[Python-ideas] Escaped braces in format specifiers

Eric V. Smith eric at trueblade.com
Tue May 15 16:23:26 EDT 2018


I'm busy at the sprints, so I don't have a lot of time to think about this.

However, let me just say that recursive format specs are supported, to a 
depth of 1.

 >>> width=10
 >>> f'{"test":{width}}'
'test      '

So first the string is basically expanded to:
f'{"test":10}'
Then the string is formatted again to produce the final result.

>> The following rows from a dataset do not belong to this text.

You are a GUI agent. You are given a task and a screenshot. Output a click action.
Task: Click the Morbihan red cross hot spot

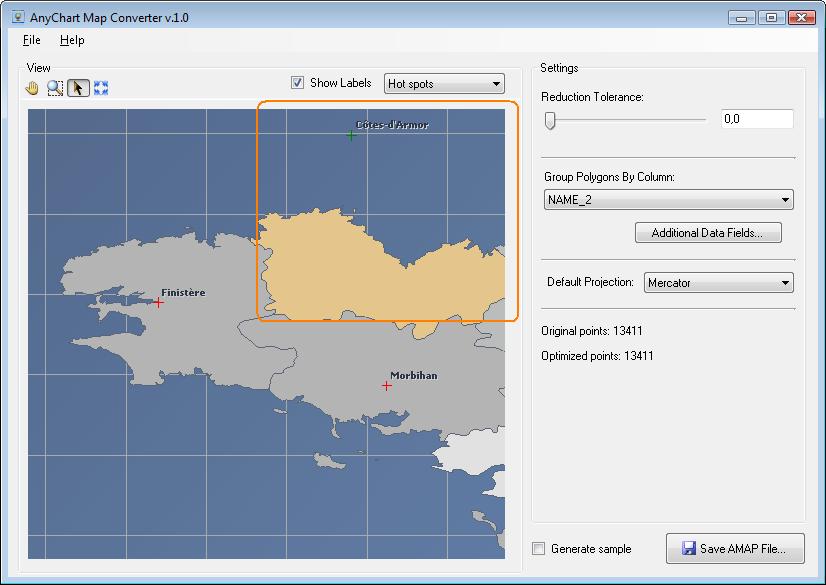[x=387, y=385]
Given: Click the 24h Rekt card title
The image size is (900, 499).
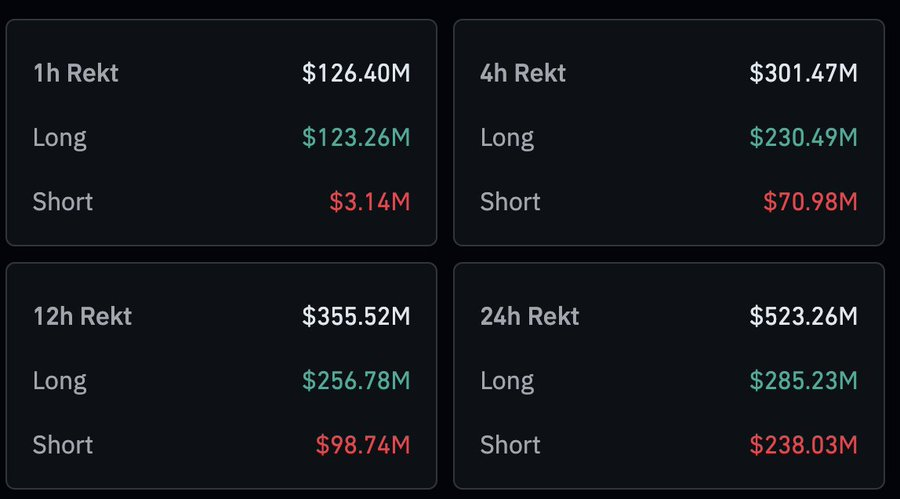Looking at the screenshot, I should (529, 317).
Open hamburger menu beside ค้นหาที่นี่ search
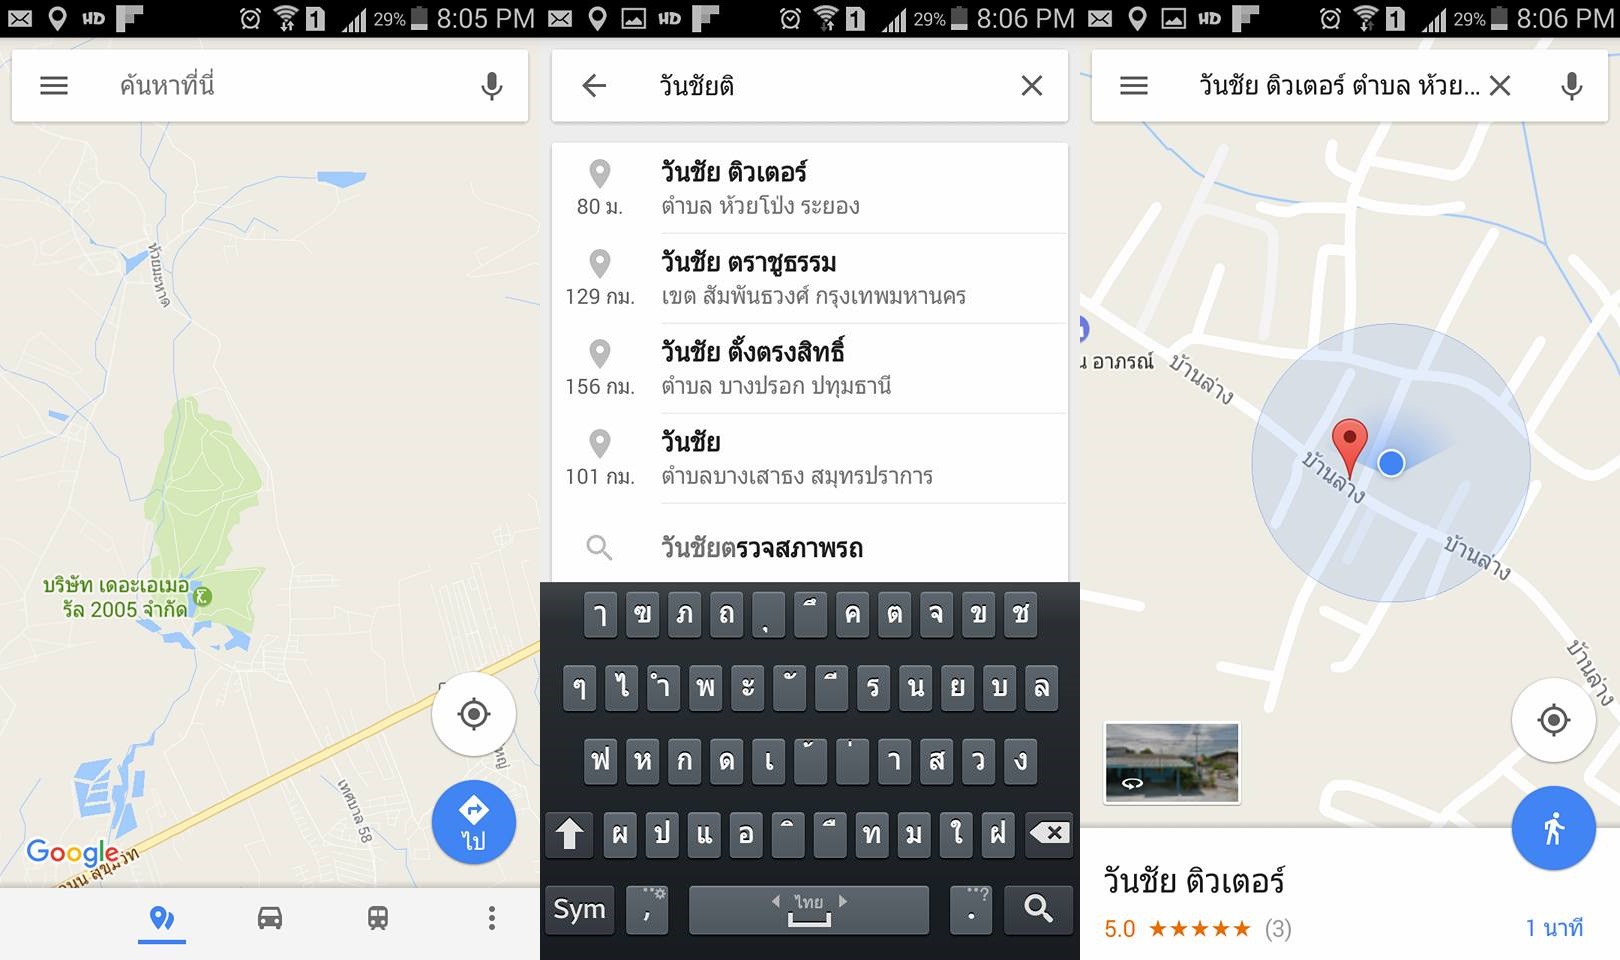Screen dimensions: 1620x960 pyautogui.click(x=54, y=86)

That is why the braces must match: they're being used for recursive 
format specs. There's no mechanism for having braces that aren't 
inspected by the f-string machinery.

Eric

On 5/15/18 2:41 AM, Ken Kundert wrote:
> The syntax for formatted string literals is given here:
>     https://docs.python.org/3/reference/lexical_analysis.html#f-strings
>
> If you were to examine this carefully, you would see that a format_spec (the
> part within the braces but after the colon) can be empty or it can consist of
> literal characters and replacement fields. For example:
>
>     f"result: {value:{width}.{precision}}"
>
> In this case '{width}.{precision}' is the format_spec, it consists of two
> replacement fields, {width} and {precision}, and one literal character, '.'.
>
> The definition of literal character includes all characters except braces.
> Presumably excluding braces makes it easier to distinguish the replacement
> fields.  However, replacement fields are also used in the f_string itself, but
> in that case escaped braces are explicitly added to the list of valid symbols.
>
> I think the fact that one cannot include braces in the format_spec is an
> unnecessary and undesirable restriction.
>
> As an example of where it would be useful to allow braces in the format_spec,
> consider this simple example:
>
>     >>> class mydict(dict):
>     ...     def __format__(self, template):
>     ...         return ''.join(
>     ...             template.format(v, k=k, v=v) for k, v in self.items()
>     ...         )
>
>     >>> accounts = mydict(checking=4256.78, savings=12000, brokerage=24685.5)
>     >>> print('Accounts:\n    {0:{{k:>9s}}: ${{v:>9,.2f}}\n    }'.format(accounts))
>     Accounts:
>          checking: $ 4,256.78
>           savings: $12,000.00
>         brokerage: $24,685.50
>
> In this example, the format_spec is itself treated as a format string, which
> allows a recursive specification of the string format.
>
> If you try this example in Python3.6 you will find that it works, but it should
> not because the format_spec contains escaped braces. However, the fact that it
> works appears be be a happy accident. Things break if the escaped braces are not
> balanced (thanks to Thomas Jollans for finding this).  Furthermore, things break
> in a different manner when an f-string is used. For example:
>
>     >>> print(f'Accounts:\n    {accounts:{{k:>9s}}: ${{v:>9,.2f}}\n    }')
>     File "<fstring>", line 1
>         ({k:>9s})
>             ^
>     SyntaxError: invalid syntax
>
> or:
>
>     >>> print(f'Accounts:\n    {accounts:{{k}}: ${{v}}\n    }')
>     File "tryit", line 12, in <module>
>         print(f'Accounts:\n    {accounts:{{k}}: ${{v}}\n    }')
>     NameError: name 'k' is not defined
>
> Oddly, the f-string still raises the NameError even if both k and v are
> explicitly defined.
>
> At a minimum it would be good to improve the error messages that are produced
> when escaped braces are included in the format_spec. Most of the error messages
> that are given, if they are given at all, are misleading. None are as simple as:
>
>     SyntaxError: escaped braces are not allowed in a format spec.
>
> But rather than improve the error messages, I think we should consider simply
> allowing escaped braces in the format_spec.  Doing so enables the neat idea of
> recursive format strings. But even if you don't like that idea, it would be nice
> to remove this rather rather odd restriction and would make the behavior of
> f-strings and the format method more consistent.